コールが黙っていた。九人死んだ直後に、また人を送る。また失うかもしれない。でもコールは止めなかった。止める権利はもうなかった。悠が指揮官だ。本物の指揮官だ。
「行ってこい」
コールの声は静かだった。
「ただし、四十八時間ルールは守れ。長くいすぎるな。何かおかしいと思ったら即帰還。——これ以上名前を読み上げたくない」
九名の名前。コールはさっき一人ずつ読んだ。もう増やしたくない。俺と同じだった。
「増やしません」
コールが俺を見た。少しだけ目が緩んだ。
「俺も同じことを考えていた。名前のリストを増やしたくない。——お前も、何か増やしたくないものがあるんだろう」
テーブルの上の四つの遺品が頭をよぎった。コールに話したことはない。でもコールにはわかるのだろう。同じ種類の人間だから。
コールが立ち上がった。
「サプレッサー付きのMP7を準備させる。軽い。音が小さい。——使わないことを祈る」
会議が終わった。
分析チームの二人が部屋を出ていくとき、男の方が廊下で携帯を取り出していた。誰かに報告している。DCSだろう。

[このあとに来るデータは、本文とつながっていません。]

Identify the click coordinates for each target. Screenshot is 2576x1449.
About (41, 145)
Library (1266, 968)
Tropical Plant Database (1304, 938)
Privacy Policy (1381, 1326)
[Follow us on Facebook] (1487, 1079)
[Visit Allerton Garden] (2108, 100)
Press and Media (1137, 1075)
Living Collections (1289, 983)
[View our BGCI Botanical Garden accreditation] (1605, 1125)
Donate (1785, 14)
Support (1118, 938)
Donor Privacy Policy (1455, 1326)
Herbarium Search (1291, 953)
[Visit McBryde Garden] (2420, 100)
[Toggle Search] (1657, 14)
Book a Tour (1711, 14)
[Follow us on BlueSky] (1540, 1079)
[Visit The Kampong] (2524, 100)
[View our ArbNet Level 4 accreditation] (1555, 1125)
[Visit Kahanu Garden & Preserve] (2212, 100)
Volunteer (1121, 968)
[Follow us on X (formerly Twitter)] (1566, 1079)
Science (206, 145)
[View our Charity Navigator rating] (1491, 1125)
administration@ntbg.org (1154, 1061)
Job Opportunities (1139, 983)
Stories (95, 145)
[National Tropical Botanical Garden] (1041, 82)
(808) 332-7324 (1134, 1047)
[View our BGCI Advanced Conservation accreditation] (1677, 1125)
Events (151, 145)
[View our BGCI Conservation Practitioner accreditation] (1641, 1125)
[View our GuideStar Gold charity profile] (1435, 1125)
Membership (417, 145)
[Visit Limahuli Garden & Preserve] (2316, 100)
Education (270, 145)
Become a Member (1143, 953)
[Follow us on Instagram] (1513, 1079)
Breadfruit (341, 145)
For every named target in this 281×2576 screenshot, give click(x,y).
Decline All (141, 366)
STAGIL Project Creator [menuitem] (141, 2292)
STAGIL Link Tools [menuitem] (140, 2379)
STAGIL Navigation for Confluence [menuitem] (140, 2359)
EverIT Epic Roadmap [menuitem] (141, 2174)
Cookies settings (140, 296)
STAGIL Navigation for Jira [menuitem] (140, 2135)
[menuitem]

「佐倉が魔族と直接接触する」という情報が、ワシントンに届く。
椎名がモニター越しに言った。
「佐倉さん。DCSがこの情報を手に入れたら、あなたの価値がさらに上がります。魔族と交渉できる唯一の人間。——守り切れるかどうかは、あなたが魔族と何を築けるかにかかっています」
「わかっています」
ポケットの中の拓海の財布に触れた。
明日、管理区域に入る。ミラーと二人で。撃たない。近づく。感じ取る。
あの暗い森の奥で、皮膚の色が変わる異形の存在が待っている。
今度は数分では帰らない。今度は、話す。